(Entries for finding words and elements)
----------

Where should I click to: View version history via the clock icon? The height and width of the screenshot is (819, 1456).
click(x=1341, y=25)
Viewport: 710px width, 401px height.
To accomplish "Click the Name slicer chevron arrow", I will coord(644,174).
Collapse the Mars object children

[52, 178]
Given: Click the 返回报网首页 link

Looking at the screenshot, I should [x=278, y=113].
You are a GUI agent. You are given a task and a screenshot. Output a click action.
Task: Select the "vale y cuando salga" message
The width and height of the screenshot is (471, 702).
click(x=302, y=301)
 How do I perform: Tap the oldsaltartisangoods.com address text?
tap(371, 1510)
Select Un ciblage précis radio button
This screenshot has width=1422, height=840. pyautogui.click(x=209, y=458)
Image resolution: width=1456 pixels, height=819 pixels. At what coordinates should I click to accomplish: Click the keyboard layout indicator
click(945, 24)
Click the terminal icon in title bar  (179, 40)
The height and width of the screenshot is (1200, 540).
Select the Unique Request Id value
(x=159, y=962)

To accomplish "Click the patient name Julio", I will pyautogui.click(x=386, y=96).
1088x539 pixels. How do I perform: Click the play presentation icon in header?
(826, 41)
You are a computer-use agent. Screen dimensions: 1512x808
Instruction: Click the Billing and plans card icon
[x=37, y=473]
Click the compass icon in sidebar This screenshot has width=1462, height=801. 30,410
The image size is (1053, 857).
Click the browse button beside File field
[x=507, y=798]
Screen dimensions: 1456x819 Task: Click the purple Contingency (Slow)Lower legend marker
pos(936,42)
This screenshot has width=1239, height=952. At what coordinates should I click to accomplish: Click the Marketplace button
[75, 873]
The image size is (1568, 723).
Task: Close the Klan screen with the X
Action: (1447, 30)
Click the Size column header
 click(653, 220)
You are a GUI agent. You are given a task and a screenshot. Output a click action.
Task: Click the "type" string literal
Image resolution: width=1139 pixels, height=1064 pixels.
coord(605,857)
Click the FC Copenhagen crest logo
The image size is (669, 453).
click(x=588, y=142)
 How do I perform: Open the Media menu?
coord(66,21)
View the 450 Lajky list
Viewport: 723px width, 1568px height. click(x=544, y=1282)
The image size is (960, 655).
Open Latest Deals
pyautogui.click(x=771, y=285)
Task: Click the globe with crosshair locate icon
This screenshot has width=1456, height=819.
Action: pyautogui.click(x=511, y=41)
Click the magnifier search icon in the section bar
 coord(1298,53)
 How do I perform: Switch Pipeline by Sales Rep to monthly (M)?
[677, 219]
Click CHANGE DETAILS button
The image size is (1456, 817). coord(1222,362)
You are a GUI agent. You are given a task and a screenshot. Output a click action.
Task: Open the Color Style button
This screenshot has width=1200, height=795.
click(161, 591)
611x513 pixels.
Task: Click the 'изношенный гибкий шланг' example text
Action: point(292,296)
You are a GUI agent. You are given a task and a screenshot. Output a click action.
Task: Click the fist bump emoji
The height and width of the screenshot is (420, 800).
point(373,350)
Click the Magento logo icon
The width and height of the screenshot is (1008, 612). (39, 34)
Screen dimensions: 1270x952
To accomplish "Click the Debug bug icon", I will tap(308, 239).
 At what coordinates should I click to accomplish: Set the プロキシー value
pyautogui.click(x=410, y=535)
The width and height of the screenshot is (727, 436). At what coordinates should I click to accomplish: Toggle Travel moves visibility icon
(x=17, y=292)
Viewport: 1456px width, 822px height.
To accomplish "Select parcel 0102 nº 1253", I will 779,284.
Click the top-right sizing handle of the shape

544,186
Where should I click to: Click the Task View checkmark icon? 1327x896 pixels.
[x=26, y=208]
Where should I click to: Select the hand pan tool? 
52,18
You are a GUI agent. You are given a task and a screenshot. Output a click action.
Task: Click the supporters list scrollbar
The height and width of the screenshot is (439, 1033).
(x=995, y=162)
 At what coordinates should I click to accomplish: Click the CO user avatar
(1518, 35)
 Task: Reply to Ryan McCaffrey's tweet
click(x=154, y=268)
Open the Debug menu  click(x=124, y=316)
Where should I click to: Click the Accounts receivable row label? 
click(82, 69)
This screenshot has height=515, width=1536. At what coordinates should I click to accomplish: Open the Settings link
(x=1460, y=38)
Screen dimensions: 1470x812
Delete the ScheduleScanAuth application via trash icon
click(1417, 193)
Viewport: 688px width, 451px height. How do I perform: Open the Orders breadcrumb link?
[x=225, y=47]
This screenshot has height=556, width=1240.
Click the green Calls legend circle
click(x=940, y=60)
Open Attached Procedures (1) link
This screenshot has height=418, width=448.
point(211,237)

----------

Render every item above as a numbered list, omitting the blank lines.

1. Where should I click to: View version history via the clock icon? The height and width of the screenshot is (819, 1456).
2. click(x=1341, y=25)
3. Viewport: 710px width, 401px height.
4. To accomplish "Click the Name slicer chevron arrow", I will coord(644,174).
5. Collapse the Mars object children
6. [52, 178]
7. Given: Click the 返回报网首页 link
8. Looking at the screenshot, I should [x=278, y=113].
9. You are a GUI agent. You are given a task and a screenshot. Output a click action.
10. Task: Select the "vale y cuando salga" message
11. The width and height of the screenshot is (471, 702).
12. click(x=302, y=301)
13.  How do I perform: Tap the oldsaltartisangoods.com address text?
14. tap(371, 1510)
15. Select Un ciblage précis radio button
16. This screenshot has width=1422, height=840. pyautogui.click(x=209, y=458)
17. Image resolution: width=1456 pixels, height=819 pixels. At what coordinates should I click to accomplish: Click the keyboard layout indicator
18. click(945, 24)
19. Click the terminal icon in title bar  (179, 40)
20. The height and width of the screenshot is (1200, 540).
21. Select the Unique Request Id value
22. (x=159, y=962)
23. To accomplish "Click the patient name Julio", I will pyautogui.click(x=386, y=96).
24. 1088x539 pixels. How do I perform: Click the play presentation icon in header?
25. (826, 41)
26. You are a computer-use agent. Screen dimensions: 1512x808
27. Instruction: Click the Billing and plans card icon
28. [x=37, y=473]
29. Click the compass icon in sidebar This screenshot has width=1462, height=801. 30,410
30. The image size is (1053, 857).
31. Click the browse button beside File field
32. [x=507, y=798]
33. Screen dimensions: 1456x819 Task: Click the purple Contingency (Slow)Lower legend marker
34. pos(936,42)
35. This screenshot has width=1239, height=952. At what coordinates should I click to accomplish: Click the Marketplace button
36. [75, 873]
37. The image size is (1568, 723).
38. Task: Close the Klan screen with the X
39. Action: (1447, 30)
40. Click the Size column header
41.  click(653, 220)
42. You are a GUI agent. You are given a task and a screenshot. Output a click action.
43. Task: Click the "type" string literal
44. Image resolution: width=1139 pixels, height=1064 pixels.
45. coord(605,857)
46. Click the FC Copenhagen crest logo
47. The image size is (669, 453).
48. click(x=588, y=142)
49.  How do I perform: Open the Media menu?
50. coord(66,21)
51. View the 450 Lajky list
52. Viewport: 723px width, 1568px height. click(x=544, y=1282)
53. The image size is (960, 655).
54. Open Latest Deals
55. pyautogui.click(x=771, y=285)
56. Task: Click the globe with crosshair locate icon
57. This screenshot has width=1456, height=819.
58. Action: pyautogui.click(x=511, y=41)
59. Click the magnifier search icon in the section bar
60.  coord(1298,53)
61.  How do I perform: Switch Pipeline by Sales Rep to monthly (M)?
62. [677, 219]
63. Click CHANGE DETAILS button
64. The image size is (1456, 817). coord(1222,362)
65. You are a GUI agent. You are given a task and a screenshot. Output a click action.
66. Task: Open the Color Style button
67. This screenshot has width=1200, height=795.
68. click(161, 591)
69. 611x513 pixels.
70. Task: Click the 'изношенный гибкий шланг' example text
71. Action: point(292,296)
72. You are a GUI agent. You are given a task and a screenshot. Output a click action.
73. Task: Click the fist bump emoji
74. The height and width of the screenshot is (420, 800).
75. point(373,350)
76. Click the Magento logo icon
77. The width and height of the screenshot is (1008, 612). (39, 34)
78. Screen dimensions: 1270x952
79. To accomplish "Click the Debug bug icon", I will tap(308, 239).
80.  At what coordinates should I click to accomplish: Set the プロキシー value
81. pyautogui.click(x=410, y=535)
82. The width and height of the screenshot is (727, 436). At what coordinates should I click to accomplish: Toggle Travel moves visibility icon
83. (x=17, y=292)
84. Viewport: 1456px width, 822px height.
85. To accomplish "Select parcel 0102 nº 1253", I will 779,284.
86. Click the top-right sizing handle of the shape
87. 544,186
88. Where should I click to: Click the Task View checkmark icon? 1327x896 pixels.
89. [x=26, y=208]
90. Where should I click to: Select the hand pan tool? 
91. 52,18
92. You are a GUI agent. You are given a task and a screenshot. Output a click action.
93. Task: Click the supporters list scrollbar
94. The height and width of the screenshot is (439, 1033).
95. (x=995, y=162)
96.  At what coordinates should I click to accomplish: Click the CO user avatar
97. (1518, 35)
98.  Task: Reply to Ryan McCaffrey's tweet
99. click(x=154, y=268)
100. Open the Debug menu  click(x=124, y=316)
101. Where should I click to: Click the Accounts receivable row label? 
102. click(82, 69)
103. This screenshot has height=515, width=1536. At what coordinates should I click to accomplish: Open the Settings link
104. (x=1460, y=38)
105. Screen dimensions: 1470x812
106. Delete the ScheduleScanAuth application via trash icon
107. click(1417, 193)
108. Viewport: 688px width, 451px height. How do I perform: Open the Orders breadcrumb link?
109. [x=225, y=47]
110. This screenshot has height=556, width=1240.
111. Click the green Calls legend circle
112. click(x=940, y=60)
113. Open Attached Procedures (1) link
114. This screenshot has height=418, width=448.
115. point(211,237)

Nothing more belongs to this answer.